From c8e024b8ae8712baa79872ac0aed6d0b82e06fa2 Mon Sep 17 00:00:00 2001
From: Marc DM <marcdm@fraser>
Date: Sun, 16 Jun 2013 18:15:56 -0500
Subject: [PATCH 1/6] fixed the unicode/str/six bug, but the test that proves
 it is in an alien file

---
 html5lib/serializer/htmlserializer.py |  6 ++--
 html5lib/tests/test_six_encoding.py   | 17 +++++++++
 html5lib/treewalkers/_base.py         | 50 +++++++++++++--------------
 3 files changed, 45 insertions(+), 28 deletions(-)
 create mode 100644 html5lib/tests/test_six_encoding.py
diff --git a/html5lib/serializer/htmlserializer.py b/html5lib/serializer/htmlserializer.py
index 594b5161..6f218e67 100644
--- a/html5lib/serializer/htmlserializer.py
+++ b/html5lib/serializer/htmlserializer.py
@@ -1,5 +1,5 @@
 from __future__ import absolute_import, division, unicode_literals
-from six import text_type
+from six import text_type, string_types
 
 import gettext
 _ = gettext.gettext
@@ -154,14 +154,14 @@ def __init__(self, **kwargs):
         self.strict = False
 
     def encode(self, string):
-        assert(isinstance(string, text_type))
+        assert(isinstance(string, string_types))
         if self.encoding:
             return string.encode(self.encoding, unicode_encode_errors)
         else:
             return string
 
     def encodeStrict(self, string):
-        assert(isinstance(string, text_type))
+        assert(isinstance(string, string_types))
         if self.encoding:
             return string.encode(self.encoding, "strict")
         else:
diff --git a/html5lib/tests/test_six_encoding.py b/html5lib/tests/test_six_encoding.py
new file mode 100644
index 00000000..1cceb551
--- /dev/null
+++ b/html5lib/tests/test_six_encoding.py
@@ -0,0 +1,17 @@
+
+from html5lib import html5parser, treewalkers, serializer
+from nose.tools import eq_
+
+def test_treewalker6():
+    """Str/Unicode mix. If str attrs added to tree"""
+    
+    text = '<a href="http://example.com">Example</a>'
+    end_text = '<a href="http://example.com" class="test123">Example</a>'
+    parser = html5parser.HTMLParser()
+    walker = treewalkers.getTreeWalker('etree')
+    serializr = serializer.HTMLSerializer(quote_attr_values=True)
+    domtree = parser.parseFragment(text)
+
+    # at this point domtree should be a DOCUMENT_FRAGMENT
+    domtree[0].set('class', 'test123')
+    eq_(end_text, serializr.render(walker(domtree)))

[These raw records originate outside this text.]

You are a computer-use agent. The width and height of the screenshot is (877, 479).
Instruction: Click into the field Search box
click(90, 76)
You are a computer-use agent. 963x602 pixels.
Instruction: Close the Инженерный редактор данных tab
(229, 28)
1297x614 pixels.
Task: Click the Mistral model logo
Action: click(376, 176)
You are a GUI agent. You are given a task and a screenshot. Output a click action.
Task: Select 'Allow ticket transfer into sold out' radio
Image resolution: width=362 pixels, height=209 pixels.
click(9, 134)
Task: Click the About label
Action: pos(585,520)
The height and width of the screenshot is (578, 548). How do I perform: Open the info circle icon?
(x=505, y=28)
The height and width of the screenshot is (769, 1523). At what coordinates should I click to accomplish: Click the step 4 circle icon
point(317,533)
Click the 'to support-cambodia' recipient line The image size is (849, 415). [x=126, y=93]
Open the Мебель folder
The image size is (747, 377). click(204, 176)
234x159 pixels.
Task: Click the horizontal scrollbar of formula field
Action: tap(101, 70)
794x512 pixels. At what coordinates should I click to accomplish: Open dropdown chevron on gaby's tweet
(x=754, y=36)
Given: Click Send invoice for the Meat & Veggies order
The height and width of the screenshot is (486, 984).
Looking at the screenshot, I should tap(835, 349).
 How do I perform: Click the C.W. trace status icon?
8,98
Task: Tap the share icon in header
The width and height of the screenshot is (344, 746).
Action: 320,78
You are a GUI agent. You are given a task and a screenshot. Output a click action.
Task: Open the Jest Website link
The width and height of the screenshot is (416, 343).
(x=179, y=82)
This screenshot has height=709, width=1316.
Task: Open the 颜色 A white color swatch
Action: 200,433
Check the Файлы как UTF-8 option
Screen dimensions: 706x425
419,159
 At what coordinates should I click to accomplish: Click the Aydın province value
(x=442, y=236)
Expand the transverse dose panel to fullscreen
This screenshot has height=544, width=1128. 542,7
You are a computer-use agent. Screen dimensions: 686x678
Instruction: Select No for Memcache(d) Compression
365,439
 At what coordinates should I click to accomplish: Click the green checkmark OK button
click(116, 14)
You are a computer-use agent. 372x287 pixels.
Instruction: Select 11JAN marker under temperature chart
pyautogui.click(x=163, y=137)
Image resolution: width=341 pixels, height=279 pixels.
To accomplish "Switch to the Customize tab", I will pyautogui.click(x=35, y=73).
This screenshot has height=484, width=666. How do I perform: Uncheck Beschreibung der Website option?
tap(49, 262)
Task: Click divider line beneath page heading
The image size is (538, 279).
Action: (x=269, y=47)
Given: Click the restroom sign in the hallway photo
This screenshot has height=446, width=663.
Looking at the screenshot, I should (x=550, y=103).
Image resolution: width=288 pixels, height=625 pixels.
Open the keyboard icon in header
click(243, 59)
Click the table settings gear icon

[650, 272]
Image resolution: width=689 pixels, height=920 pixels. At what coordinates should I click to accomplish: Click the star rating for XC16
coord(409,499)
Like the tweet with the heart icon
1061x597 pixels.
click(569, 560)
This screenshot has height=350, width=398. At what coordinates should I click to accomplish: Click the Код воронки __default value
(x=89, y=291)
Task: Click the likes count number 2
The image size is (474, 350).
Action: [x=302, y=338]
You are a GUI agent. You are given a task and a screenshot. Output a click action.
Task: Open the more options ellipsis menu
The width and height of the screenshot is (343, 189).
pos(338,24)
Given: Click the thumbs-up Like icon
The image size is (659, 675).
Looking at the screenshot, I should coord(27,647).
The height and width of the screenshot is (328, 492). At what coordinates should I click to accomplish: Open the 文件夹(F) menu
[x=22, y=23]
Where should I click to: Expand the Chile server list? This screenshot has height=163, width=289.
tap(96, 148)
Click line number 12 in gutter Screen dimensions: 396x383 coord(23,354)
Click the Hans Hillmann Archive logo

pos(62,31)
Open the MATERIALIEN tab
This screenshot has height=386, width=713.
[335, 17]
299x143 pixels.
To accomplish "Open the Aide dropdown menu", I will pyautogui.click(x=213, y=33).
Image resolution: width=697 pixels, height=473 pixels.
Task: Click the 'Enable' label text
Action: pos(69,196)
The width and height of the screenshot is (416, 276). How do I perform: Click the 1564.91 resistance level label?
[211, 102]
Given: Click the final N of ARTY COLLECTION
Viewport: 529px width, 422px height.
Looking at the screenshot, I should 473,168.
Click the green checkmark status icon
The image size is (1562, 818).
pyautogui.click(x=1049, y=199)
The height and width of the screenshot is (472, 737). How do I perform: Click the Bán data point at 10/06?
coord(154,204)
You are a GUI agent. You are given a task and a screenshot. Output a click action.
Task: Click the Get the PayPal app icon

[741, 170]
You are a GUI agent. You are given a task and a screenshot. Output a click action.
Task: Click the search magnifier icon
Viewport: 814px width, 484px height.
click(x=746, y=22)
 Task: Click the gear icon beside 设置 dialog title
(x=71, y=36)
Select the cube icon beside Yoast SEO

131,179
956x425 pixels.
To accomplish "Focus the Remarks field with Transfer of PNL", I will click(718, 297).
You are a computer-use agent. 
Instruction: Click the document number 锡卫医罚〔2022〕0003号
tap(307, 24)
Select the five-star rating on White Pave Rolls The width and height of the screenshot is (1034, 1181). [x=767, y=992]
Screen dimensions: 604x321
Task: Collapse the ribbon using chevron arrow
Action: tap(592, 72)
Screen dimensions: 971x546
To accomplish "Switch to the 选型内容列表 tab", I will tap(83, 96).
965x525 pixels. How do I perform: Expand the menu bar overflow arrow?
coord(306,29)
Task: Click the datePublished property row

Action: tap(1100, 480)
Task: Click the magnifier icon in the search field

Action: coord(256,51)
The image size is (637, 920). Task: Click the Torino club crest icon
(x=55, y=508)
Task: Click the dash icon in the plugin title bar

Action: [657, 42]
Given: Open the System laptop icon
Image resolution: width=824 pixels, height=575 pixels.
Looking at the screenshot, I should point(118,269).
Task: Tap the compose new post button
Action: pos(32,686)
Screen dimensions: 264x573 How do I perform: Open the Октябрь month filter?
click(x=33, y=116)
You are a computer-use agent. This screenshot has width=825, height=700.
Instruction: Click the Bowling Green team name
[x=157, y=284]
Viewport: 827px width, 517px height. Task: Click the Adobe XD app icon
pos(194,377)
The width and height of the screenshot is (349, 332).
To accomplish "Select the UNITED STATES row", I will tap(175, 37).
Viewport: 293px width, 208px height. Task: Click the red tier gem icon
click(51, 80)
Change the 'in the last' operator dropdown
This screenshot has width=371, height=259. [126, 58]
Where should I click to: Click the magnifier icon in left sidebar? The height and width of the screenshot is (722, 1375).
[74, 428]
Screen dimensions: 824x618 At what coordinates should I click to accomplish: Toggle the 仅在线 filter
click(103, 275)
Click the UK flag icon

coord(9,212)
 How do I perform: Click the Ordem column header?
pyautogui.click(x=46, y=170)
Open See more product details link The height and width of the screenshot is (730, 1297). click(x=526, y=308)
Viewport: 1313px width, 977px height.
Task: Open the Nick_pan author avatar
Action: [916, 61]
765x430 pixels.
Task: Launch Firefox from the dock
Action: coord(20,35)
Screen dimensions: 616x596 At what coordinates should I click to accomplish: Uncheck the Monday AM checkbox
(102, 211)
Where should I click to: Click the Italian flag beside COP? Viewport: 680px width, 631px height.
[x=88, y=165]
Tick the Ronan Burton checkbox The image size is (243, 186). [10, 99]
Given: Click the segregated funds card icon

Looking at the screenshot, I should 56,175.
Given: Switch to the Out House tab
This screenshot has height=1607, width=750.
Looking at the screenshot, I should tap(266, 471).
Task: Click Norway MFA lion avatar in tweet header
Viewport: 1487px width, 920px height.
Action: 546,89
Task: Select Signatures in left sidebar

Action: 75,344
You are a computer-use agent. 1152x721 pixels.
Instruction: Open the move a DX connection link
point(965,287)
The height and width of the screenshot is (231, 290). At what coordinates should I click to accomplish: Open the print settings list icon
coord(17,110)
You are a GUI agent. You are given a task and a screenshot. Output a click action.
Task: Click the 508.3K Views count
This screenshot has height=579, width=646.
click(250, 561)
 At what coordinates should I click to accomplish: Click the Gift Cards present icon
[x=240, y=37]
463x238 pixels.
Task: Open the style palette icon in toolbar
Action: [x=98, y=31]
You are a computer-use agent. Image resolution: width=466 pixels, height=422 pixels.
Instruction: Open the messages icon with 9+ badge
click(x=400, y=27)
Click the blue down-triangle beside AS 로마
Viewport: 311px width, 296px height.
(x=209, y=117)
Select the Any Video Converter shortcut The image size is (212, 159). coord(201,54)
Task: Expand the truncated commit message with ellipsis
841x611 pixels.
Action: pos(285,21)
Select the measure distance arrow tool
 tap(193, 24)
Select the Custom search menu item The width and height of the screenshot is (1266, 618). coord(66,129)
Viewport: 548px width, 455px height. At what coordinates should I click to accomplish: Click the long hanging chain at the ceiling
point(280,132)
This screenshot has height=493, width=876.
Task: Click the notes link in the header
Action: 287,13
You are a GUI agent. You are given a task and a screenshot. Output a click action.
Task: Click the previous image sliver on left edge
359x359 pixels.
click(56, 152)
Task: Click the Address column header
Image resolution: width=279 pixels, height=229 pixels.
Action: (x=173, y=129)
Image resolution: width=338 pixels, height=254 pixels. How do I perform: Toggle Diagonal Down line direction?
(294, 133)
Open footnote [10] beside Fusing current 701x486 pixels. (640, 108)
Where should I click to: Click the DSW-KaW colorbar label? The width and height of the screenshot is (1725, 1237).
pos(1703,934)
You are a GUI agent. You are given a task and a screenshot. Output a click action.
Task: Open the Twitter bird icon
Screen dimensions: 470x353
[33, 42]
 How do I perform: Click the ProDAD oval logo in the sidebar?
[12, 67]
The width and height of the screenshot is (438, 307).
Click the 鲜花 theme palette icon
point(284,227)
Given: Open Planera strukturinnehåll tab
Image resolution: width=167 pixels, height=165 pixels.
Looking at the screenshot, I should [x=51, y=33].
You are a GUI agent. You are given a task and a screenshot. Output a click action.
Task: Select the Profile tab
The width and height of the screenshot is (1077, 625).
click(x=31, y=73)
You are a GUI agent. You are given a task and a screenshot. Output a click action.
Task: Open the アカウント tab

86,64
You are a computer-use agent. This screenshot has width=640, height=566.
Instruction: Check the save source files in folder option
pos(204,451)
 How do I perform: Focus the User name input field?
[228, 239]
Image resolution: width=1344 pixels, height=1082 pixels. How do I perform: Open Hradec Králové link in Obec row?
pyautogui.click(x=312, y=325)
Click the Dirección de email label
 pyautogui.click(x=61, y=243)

diff --git a/html5lib/treewalkers/_base.py b/html5lib/treewalkers/_base.py
index 48b6da48..f8418462 100644
--- a/html5lib/treewalkers/_base.py
+++ b/html5lib/treewalkers/_base.py
@@ -1,5 +1,5 @@
 from __future__ import absolute_import, division, unicode_literals
-from six import text_type
+from six import text_type, string_types
 
 import gettext
 _ = gettext.gettext
@@ -19,43 +19,43 @@ def error(self, msg):
         return {"type": "SerializeError", "data": msg}
 
     def emptyTag(self, namespace, name, attrs, hasChildren=False):
-        assert namespace is None or isinstance(namespace, text_type), type(namespace)
-        assert isinstance(name, text_type), type(name)
-        assert all((namespace is None or isinstance(namespace, text_type)) and
-                   isinstance(name, text_type) and
-                   isinstance(value, text_type)
+        assert namespace is None or isinstance(namespace, string_types), type(namespace)
+        assert isinstance(name, string_types), type(name)
+        assert all((namespace is None or isinstance(namespace, string_types)) and
+                   isinstance(name, string_types) and
+                   isinstance(value, string_types)
                    for (namespace, name), value in attrs.items())
 
-        yield {"type": "EmptyTag", "name": name,
-               "namespace": namespace,
+        yield {"type": "EmptyTag", "name": text_type(name),
+               "namespace": text_type(namespace),
                "data": attrs}
         if hasChildren:
             yield self.error(_("Void element has children"))
 
     def startTag(self, namespace, name, attrs):
-        assert namespace is None or isinstance(namespace, text_type), type(namespace)
-        assert isinstance(name, text_type), type(name)
-        assert all((namespace is None or isinstance(namespace, text_type)) and
-                   isinstance(name, text_type) and
-                   isinstance(value, text_type)
+        assert namespace is None or isinstance(namespace, string_types), type(namespace)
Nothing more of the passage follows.